* Task goal: Which of the lines below contain the string "Collapse"? Copy each one.

————

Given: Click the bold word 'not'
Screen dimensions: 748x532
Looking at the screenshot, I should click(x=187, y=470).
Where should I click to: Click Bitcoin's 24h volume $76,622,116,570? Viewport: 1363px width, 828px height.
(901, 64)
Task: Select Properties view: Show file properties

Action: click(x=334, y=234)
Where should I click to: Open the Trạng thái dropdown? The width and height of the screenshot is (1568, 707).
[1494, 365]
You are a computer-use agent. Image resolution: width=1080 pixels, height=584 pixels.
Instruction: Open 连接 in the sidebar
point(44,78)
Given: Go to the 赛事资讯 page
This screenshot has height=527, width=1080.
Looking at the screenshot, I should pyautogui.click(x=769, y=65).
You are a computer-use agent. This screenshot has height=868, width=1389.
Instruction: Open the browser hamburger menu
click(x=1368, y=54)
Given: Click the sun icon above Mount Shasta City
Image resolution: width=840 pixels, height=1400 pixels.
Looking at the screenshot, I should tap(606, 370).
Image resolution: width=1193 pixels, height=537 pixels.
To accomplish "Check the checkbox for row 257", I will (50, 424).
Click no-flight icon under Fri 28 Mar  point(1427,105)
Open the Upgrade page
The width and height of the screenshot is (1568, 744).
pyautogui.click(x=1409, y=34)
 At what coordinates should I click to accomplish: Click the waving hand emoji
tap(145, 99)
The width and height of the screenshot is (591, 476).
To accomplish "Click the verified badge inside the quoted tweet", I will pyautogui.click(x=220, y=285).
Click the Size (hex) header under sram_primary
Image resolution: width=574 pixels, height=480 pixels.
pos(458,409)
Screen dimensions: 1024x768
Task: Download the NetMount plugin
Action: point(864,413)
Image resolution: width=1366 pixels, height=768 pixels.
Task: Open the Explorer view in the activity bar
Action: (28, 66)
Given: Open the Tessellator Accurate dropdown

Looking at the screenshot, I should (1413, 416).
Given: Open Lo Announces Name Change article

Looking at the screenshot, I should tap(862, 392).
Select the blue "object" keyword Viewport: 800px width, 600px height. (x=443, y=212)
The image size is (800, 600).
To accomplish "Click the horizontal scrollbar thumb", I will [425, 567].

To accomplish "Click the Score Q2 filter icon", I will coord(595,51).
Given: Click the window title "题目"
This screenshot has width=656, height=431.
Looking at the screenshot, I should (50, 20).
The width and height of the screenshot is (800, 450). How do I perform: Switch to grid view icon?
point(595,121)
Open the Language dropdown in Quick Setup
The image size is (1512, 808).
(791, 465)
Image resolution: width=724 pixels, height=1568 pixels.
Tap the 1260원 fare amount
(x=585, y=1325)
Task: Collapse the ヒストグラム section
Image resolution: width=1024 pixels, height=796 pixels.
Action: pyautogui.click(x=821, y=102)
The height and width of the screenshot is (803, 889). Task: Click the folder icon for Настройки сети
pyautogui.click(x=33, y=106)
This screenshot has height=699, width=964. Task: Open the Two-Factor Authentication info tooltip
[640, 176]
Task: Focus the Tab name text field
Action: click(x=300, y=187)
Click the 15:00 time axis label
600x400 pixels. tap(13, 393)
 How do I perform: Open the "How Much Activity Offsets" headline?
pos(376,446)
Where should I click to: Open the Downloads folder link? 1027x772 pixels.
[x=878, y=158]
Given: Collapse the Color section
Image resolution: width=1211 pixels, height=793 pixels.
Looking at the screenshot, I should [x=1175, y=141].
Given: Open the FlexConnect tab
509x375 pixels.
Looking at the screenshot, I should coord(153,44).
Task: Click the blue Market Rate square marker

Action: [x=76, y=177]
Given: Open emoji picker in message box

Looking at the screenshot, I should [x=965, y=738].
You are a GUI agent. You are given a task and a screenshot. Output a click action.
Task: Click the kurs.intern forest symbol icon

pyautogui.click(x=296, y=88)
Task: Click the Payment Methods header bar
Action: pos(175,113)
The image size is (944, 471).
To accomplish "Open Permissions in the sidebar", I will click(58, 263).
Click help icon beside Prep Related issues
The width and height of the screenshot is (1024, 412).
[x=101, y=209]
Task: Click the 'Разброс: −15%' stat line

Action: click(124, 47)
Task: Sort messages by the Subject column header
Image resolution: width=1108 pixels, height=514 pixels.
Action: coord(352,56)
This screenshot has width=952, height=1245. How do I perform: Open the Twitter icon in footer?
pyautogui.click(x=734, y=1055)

————

* Response to the task:
Task: Collapse the ヒストグラム section
Given: Collapse the Color section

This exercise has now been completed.